As I mentioned in the opening article, online marketing drives me crazy for many reasons. This is Part 2 of the series, and we’ll specifically address search engine optimization or SEO.
The classic meaning of SEO is to “optimize” your website so that it shows up “at the top” of the search results for specific search terms. There are innumerable articles, blogs, videos and so on how to to “do” SEO to beat the search engines. People try to reverse-engineer the secret sauce to figure out the exact formula to always get to the top. People closely follow Matt Cutts from Google, and if he farts, the whole SEO community reacts and runs around re-coding their websites.
To me, there are several issues with all of this.
First of all, I tell people in my class that Google has 1 trillion web pages indexed in their database, and as SEO experts, it’s our job to beat all 1 trillion pages to get our page to position number one.
Simple, right? Hmmm.
First of all, just taking the basics of what we know about Google, there are perhaps 200-500 factors that Google uses to determine who “wins”. We don’t even know what all the factors are. Sure, we can talk Title and META tags, header tags, link juice, URL structure, yadda yadda. Those are a few. What are the rest? And more importantly, do we honestly have any control over them? How much influence do each of those factors have on the actual search results? It’s like trying to take a cake and back out all the ingredients. It doesn’t work.
Furthermore, Google changes the rules (or the “recipe”) every day. So today’s recipe won’t be what it will be tomorrow. It’s like there’s a secret random passcode that regenerates every day, subtly different each time, and you don’t actually know what the passcode is.

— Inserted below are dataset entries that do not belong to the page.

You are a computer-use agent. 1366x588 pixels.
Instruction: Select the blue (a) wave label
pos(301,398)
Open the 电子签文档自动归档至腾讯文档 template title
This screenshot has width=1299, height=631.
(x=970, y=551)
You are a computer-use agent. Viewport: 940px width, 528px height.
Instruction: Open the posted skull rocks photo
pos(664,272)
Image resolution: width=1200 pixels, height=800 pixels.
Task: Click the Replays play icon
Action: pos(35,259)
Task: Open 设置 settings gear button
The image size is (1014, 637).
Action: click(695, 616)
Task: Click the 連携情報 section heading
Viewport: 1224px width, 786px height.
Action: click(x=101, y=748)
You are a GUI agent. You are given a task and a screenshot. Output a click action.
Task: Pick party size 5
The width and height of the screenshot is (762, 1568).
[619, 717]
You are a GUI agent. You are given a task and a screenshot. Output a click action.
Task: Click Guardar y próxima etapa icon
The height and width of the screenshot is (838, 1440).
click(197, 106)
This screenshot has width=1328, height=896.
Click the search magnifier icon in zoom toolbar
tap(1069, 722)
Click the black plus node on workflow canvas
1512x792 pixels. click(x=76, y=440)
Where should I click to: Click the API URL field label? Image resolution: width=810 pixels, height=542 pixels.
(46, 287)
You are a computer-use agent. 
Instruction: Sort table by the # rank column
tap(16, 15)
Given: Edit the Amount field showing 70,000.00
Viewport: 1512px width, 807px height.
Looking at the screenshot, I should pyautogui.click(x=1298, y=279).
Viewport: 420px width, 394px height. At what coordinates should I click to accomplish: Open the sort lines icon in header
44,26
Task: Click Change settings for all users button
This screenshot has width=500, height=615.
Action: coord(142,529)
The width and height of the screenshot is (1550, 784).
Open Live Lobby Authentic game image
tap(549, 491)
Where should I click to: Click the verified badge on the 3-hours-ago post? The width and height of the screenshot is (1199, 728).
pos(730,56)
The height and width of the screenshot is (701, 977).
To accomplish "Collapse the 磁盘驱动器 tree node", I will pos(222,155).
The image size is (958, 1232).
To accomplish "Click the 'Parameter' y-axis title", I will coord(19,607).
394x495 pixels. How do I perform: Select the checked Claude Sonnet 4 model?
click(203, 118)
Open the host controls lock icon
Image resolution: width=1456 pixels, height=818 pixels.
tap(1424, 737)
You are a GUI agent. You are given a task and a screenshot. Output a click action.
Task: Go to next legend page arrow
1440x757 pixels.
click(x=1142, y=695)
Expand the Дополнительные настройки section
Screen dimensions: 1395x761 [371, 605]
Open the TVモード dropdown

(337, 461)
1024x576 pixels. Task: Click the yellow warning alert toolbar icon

Next, Google uses personalization to generate the search engine results page (SERP). This means that as more of us use our various Google accounts (Gmail, Google+, YouTube, etc.), Google is keeping track of everything. What do we search for? What do we interact with? What do we click on? What do we bounce out of? It’s all being tracked and tied back to us individually.
Some people get freaked out by this. It’s really a good thing, because if I’m searching for “fishing equipment” in Google, do I want fly, bass or ocean fishing stuff? If Google knows that I like a particular type of fishing, they’ll deliver more appropriate results to me based on my own preferences and history. So based on this, there is no “top” or “number one” position, because it’s different for everyone, as I wrote in this article last year.
So What’s the Right Way to do SEO?
This all sounds pretty bleak, right? Yes and no. The bottom line is that as much as we want to try, we have absolutely no way to predict or control our position within the search engines. Even if you were to do a perfect job today (if that existed), a competitor might do a more perfect job based on the new rules tomorrow, and overtake you.
So as business owners, what should we be doing? Throw our hands up in despair and walk away? Absolutely not.
It’s very simple. Set up your website with “proper” SEO factors and forget about all the rest of the noise.
- Make sure every single page on your website has a great, keyword-rich page title
- Make sure every single page has a great, compelling page description
- Make sure every single page has great, compelling content (text, videos, etc.)
- Create more great content in your blog and publish it on a regular basis (daily, weekly, at a bare minimum, monthly)
That’s it. I say, “Set it, and forget it.” Since we don’t really have a lot of control over most of it, I can’t worry about it or obsess about if my position is 3 or 5 for a specific keyword (more on this in part 4 of this article series), because it’ll change tomorrow.
So just stop and take a deep breath. It’s going to be OK.
What are your thoughts? Please comment and let me know below.
Tom,
Thanks for the great post. You closed this one out with the truth. Google knows what great content is and nothing can really trump that. How do you feel about the value of inbound links? Are they more or less valuable today than say three years ago?